-- Supplied material --
=== Section Start ===

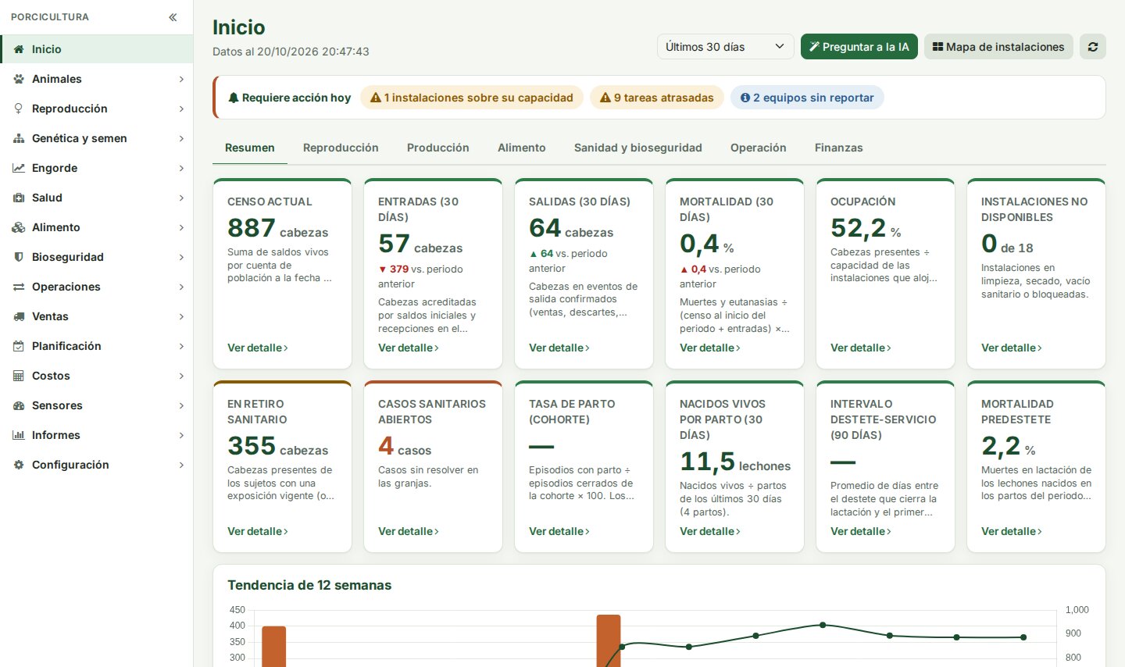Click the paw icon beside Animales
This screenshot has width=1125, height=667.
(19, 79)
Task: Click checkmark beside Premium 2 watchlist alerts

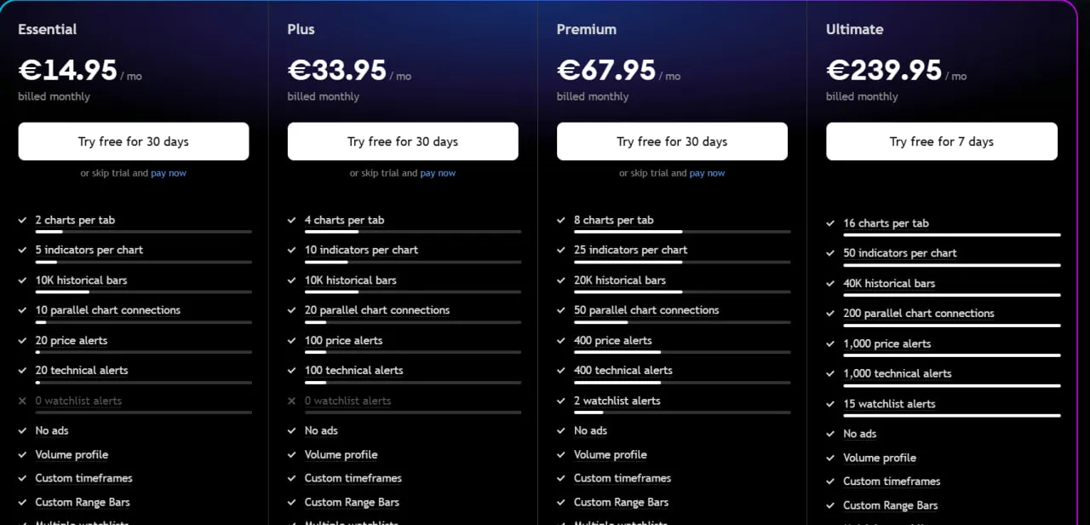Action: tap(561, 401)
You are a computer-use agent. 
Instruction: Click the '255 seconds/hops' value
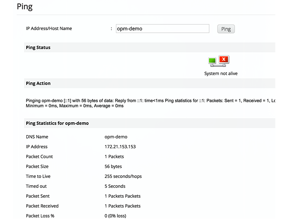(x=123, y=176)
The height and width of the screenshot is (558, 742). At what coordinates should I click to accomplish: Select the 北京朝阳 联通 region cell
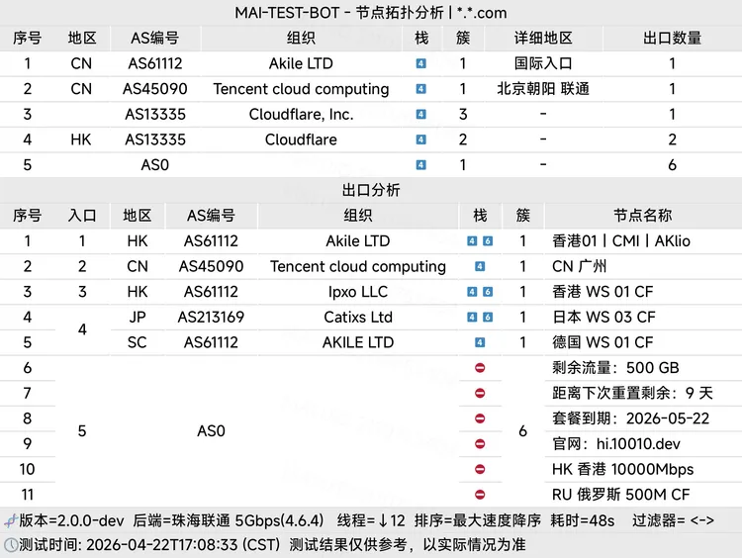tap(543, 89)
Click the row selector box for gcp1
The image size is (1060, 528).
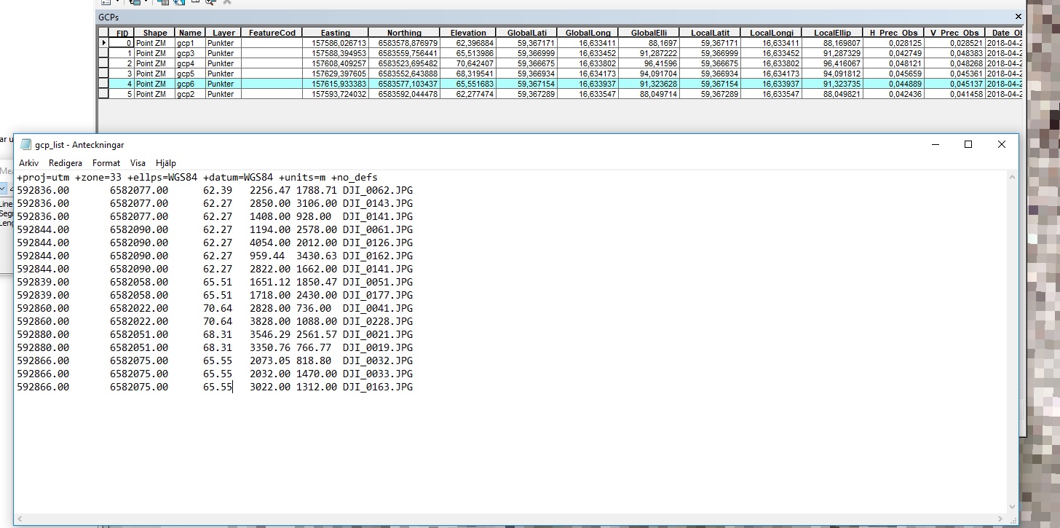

=== Section End ===
=== Section Start ===

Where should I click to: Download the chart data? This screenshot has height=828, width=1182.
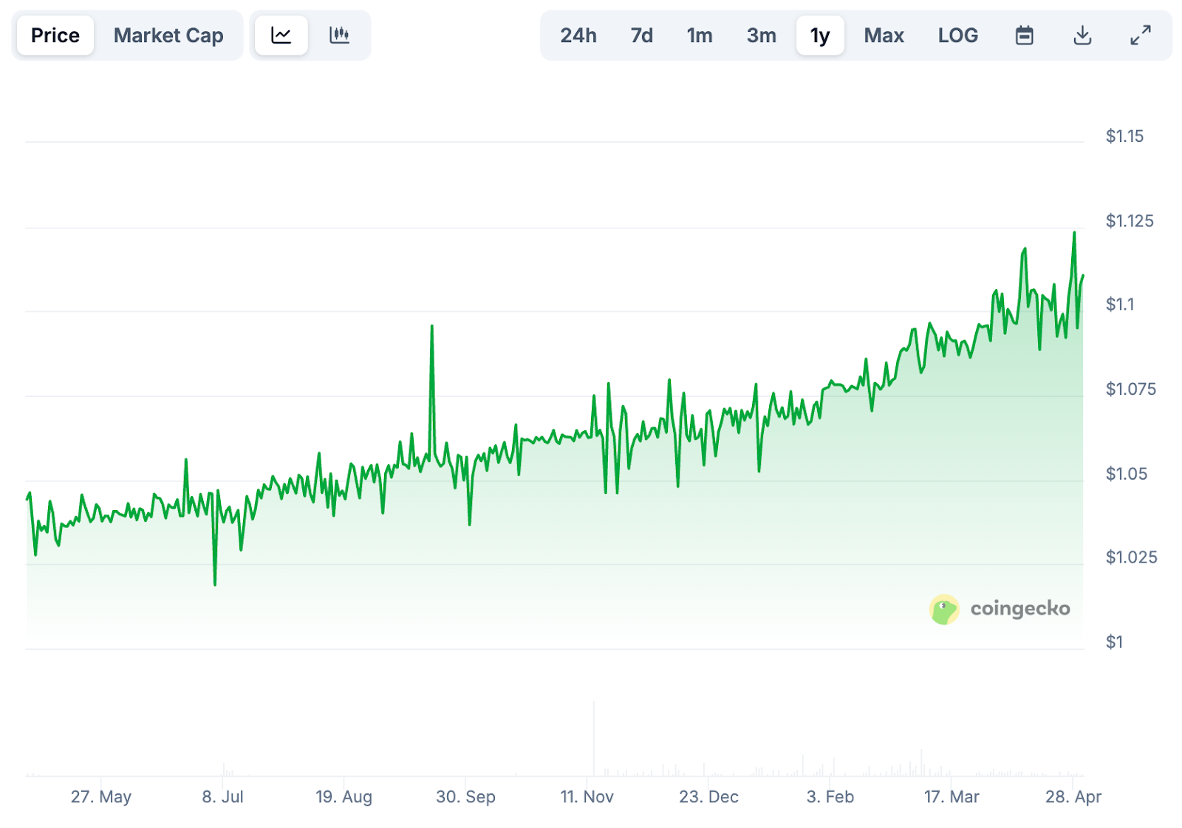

=== Section End ===

-- Task directions --
Would you output the lines above from the line holding "Instruction: Click the" up to and including the line holding "The image size is (1060, 528).", exactly and only those, with no pictures?

-- Solution to the problem --
Instruction: Click the '255 seconds/hops' value
(x=123, y=176)
The height and width of the screenshot is (558, 742). At what coordinates should I click to accomplish: Select the 北京朝阳 联通 region cell
tap(543, 89)
Click the row selector box for gcp1
The image size is (1060, 528).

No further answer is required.